My estimation is a little similar. At 6’0” and 168 pounds, Farabee’s frame is concerning not because size matters, but because part of his success comes from winning board battles, and hustling. Will these intangibles translate at the NHL level? I’m a little skeptical. Small successful players like Johnny Gaudreau or Alex DeBrincat offset their size with dynamic skill sets in other areas, like shooting or playmaking. Farabee can do both, but not at their level. Can he generate passes, shots, and space from winning battles against NHL bodies? To me that is the big question mark.
It’s something I saw watching Cole Ully in the AHL (who still belongs there in my opinion) — a very talented shooter, and player, but who seemed to play too much of a big man’s game in a small man’s body to let the rest of his skills flourish.
Obviously, Farabee is not Cole Ully. Nor is Farabee even that small (just slight). And Farabee is guaranteed to be an quality NHL player.
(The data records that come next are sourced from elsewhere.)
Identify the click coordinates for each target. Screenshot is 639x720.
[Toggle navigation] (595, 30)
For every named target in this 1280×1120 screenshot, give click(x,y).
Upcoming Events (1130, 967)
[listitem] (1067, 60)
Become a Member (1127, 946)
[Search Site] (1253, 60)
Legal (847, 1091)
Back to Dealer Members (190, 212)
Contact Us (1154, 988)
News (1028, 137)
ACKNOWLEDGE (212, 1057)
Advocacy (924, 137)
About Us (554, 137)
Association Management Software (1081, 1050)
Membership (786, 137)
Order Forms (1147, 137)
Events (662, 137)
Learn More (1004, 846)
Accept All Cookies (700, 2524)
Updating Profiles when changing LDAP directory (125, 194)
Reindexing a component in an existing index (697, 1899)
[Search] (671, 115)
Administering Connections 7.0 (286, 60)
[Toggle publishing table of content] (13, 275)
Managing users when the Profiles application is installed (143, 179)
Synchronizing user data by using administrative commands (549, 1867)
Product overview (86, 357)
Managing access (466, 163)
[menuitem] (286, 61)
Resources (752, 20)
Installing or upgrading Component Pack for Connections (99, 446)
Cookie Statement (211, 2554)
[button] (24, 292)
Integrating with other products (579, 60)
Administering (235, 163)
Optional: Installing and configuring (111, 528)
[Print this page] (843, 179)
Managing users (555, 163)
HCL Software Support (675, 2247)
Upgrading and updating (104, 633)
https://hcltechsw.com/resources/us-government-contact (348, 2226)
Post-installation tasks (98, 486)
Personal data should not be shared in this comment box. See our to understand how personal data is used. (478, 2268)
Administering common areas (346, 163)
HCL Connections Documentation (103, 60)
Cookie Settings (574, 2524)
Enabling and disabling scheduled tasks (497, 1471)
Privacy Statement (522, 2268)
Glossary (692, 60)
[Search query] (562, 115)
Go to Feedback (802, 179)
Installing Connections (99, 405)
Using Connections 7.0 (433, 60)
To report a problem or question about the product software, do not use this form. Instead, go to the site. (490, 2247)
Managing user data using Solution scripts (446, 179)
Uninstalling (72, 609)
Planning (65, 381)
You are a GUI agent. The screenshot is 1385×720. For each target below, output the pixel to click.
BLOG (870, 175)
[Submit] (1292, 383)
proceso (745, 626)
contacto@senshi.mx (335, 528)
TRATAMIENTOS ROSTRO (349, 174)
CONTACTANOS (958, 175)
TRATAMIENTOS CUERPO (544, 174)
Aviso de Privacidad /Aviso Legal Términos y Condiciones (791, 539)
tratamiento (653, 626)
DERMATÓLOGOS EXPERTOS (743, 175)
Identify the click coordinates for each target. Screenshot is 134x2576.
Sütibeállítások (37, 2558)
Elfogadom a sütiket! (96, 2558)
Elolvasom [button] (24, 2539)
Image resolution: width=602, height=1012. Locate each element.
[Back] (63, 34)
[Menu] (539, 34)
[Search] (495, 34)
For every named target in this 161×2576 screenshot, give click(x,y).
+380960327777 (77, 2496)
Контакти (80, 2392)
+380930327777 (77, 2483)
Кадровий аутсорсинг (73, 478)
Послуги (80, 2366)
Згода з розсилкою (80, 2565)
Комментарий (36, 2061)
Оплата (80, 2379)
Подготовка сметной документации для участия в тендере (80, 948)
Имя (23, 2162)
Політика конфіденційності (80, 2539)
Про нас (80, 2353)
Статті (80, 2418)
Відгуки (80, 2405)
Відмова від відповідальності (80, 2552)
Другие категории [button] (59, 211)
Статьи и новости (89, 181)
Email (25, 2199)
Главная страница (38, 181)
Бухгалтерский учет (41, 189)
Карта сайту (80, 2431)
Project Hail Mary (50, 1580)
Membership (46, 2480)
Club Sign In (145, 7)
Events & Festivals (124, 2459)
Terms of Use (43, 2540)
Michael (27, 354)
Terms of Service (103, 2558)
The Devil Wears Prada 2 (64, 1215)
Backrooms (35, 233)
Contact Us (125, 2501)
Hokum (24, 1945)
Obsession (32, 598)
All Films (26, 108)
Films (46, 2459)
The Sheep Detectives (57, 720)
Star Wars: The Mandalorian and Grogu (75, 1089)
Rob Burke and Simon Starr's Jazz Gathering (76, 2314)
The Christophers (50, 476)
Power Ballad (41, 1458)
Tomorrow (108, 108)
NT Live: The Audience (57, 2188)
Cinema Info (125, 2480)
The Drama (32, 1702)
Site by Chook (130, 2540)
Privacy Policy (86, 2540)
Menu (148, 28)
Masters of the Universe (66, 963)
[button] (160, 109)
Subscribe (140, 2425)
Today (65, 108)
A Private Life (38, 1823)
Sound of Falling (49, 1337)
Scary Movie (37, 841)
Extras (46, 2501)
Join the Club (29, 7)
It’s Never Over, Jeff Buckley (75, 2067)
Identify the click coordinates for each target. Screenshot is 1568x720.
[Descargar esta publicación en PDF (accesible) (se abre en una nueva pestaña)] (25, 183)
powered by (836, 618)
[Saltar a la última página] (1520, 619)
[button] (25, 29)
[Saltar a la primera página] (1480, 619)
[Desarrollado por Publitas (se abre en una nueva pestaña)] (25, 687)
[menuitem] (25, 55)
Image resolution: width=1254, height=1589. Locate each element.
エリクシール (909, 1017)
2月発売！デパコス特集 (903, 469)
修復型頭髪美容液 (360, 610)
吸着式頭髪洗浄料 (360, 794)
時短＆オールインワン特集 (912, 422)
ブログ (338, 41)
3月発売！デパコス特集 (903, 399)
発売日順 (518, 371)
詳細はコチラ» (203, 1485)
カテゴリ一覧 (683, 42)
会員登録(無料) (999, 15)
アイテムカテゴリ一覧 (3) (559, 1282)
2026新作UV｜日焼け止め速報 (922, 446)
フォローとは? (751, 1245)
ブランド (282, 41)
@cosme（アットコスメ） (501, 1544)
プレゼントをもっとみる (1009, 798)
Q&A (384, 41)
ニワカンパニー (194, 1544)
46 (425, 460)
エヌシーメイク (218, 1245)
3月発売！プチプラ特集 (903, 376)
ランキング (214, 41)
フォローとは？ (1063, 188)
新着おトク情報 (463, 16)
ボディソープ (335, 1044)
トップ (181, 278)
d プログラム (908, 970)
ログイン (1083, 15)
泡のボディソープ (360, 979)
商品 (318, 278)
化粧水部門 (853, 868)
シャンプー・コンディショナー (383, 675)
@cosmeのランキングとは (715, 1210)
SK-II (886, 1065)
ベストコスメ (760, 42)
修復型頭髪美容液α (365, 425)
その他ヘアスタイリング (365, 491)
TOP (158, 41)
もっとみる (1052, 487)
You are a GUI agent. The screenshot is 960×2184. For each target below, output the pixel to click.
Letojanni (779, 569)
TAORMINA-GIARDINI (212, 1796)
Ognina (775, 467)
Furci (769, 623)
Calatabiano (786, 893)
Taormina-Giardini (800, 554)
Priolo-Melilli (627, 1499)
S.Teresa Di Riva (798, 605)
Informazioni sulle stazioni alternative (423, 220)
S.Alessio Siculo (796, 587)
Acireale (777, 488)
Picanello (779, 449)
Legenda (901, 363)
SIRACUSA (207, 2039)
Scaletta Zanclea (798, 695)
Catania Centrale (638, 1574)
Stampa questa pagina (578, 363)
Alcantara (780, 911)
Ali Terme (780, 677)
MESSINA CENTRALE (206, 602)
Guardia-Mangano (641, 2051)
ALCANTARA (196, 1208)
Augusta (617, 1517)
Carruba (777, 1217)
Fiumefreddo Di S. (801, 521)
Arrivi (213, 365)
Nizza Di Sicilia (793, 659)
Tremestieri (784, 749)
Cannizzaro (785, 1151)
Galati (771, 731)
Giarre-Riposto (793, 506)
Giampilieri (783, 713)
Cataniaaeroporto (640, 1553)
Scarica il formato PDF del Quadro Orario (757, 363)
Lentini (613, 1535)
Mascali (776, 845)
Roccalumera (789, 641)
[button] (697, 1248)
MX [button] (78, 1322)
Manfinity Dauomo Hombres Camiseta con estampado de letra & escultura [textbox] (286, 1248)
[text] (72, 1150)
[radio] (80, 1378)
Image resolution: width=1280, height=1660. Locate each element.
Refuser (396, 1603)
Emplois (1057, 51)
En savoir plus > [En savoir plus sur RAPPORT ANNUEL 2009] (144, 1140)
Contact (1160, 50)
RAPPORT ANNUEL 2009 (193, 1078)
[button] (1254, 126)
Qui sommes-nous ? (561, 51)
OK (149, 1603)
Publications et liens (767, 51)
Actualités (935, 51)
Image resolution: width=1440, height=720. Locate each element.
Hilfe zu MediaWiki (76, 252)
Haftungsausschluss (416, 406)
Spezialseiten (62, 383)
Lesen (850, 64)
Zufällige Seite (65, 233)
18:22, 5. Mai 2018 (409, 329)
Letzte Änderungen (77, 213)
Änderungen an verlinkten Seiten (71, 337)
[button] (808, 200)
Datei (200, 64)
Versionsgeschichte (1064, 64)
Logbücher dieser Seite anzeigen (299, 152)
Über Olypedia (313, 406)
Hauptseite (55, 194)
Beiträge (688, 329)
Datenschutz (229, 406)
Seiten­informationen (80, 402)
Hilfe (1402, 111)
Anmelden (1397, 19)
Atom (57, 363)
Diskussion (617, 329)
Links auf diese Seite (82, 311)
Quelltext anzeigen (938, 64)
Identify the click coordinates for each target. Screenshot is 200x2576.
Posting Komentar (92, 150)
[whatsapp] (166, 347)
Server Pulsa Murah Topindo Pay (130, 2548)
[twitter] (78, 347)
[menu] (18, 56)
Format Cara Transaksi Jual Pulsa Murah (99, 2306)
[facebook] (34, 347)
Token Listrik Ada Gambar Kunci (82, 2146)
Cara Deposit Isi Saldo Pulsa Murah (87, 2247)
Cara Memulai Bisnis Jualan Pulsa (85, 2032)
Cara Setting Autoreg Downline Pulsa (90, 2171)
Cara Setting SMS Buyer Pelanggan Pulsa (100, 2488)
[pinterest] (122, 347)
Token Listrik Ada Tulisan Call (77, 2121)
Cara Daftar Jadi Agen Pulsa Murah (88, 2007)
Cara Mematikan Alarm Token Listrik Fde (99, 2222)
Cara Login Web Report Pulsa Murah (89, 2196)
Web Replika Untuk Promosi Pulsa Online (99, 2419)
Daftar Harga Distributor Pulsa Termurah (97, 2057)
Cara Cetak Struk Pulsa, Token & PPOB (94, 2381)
But will he be the best player available if a better skater/playmaker is there, like Joe Veleno? Or a better finisher with better offensive instincts, like Jesperi Kotkaniemi? Or someone with better raw tools, like Vitali Kravtsov (whose KHL playoff totals were better than Valeri Nichushkin and Eeli Tolvanen as a U19)? Or players like Isac Lundestrom and Jonatan Berggren, who have shown comparable skill sets in tougher minutes?
It’s here where the idea of need vs. BPA breaks down. I don’t pretend to ask those questions rhetorically. From the footage I’ve watched, and opinions I’ve read, I don’t believe Farabee is better than the players who could potentially fall, let alone players in Farabee’s range. But I also didn’t believe Miro Heiskanen was the correct pick at No. 3 last year (don’t @ me).
Whatever the case, Farabee is what some would call a high floor, low ceiling pick. I prefer just looking at the player — he’s a quick, hardworking forward you can trust in all three zones (imagine Remi Elie, but with actual playmaking and finishing skills). That’s value no matter where you’re picking.